Alzheimer's disease (AD) can be considered as a disease of memory in its initial clinical stages. Amyloid-beta (A beta) peptide accumulation is central to the disease initiation leading later to intracellular neurofibrillary tangles (NFTs) of cytoskeletal tau protein formation. It is under discussion whether different A beta levels of aggregation, concentration, brain area, and/or time of exposure might be critical to the disease progression, as well as which intracellular pathways it activates. The aim of the present work was to study memory-related early molecular and behavioral alterations in a mouse model of AD, in which a subtle deregulation of the physiologic function of A beta can be inferred. For this purpose we used triple-transgenic (3xTg) mice, which develop A beta and tau pathology resembling the disease progression in humans. Memory impairment in novel object recognition task was evident by 5 months of age in 3xTg mice. Hippocampus and prefrontal cortex extra-nuclear protein extracts developed differential patterns of A beta aggregation. ERK1/MAPK showed higher levels of cytosolic activity at 3 months and higher levels of nuclear activity at 6 months in the prefrontal cortex.
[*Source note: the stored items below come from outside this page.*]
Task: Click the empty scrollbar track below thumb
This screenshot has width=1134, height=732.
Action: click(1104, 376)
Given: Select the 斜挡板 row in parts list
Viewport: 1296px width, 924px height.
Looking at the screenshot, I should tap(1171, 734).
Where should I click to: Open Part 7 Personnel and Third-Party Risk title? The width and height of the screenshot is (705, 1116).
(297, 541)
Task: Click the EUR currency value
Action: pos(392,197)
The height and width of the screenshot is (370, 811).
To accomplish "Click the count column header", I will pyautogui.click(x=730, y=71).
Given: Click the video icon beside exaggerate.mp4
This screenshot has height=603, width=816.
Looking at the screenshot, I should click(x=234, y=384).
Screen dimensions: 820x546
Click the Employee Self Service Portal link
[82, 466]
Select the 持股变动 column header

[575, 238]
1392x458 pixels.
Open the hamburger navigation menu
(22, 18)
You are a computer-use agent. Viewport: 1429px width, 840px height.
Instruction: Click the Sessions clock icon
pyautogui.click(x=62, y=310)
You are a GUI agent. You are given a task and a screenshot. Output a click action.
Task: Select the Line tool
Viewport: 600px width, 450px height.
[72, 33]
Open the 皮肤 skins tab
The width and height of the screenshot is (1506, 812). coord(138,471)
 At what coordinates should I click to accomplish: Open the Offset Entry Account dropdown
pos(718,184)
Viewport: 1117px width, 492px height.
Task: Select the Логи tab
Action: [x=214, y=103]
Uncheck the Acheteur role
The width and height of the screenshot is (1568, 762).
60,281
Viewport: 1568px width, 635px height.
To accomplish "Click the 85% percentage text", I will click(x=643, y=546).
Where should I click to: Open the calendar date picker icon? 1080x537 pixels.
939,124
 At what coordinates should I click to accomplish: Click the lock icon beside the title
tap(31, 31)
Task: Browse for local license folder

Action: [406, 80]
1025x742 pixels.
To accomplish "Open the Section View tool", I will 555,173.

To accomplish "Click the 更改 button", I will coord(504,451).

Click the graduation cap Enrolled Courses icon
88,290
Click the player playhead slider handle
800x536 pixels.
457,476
No significant differences were found in JNK and NF-kappa B activity and in calcineurin protein levels. Finally, intra-PFC administration of a MEK inhibitor in 6-month-old 3xTg mice was able to reverse memory impairment, suggesting that ERK pathway alterations might at least partially explain memory deficits observed in this model, likely as a consequence of memory trace disruption.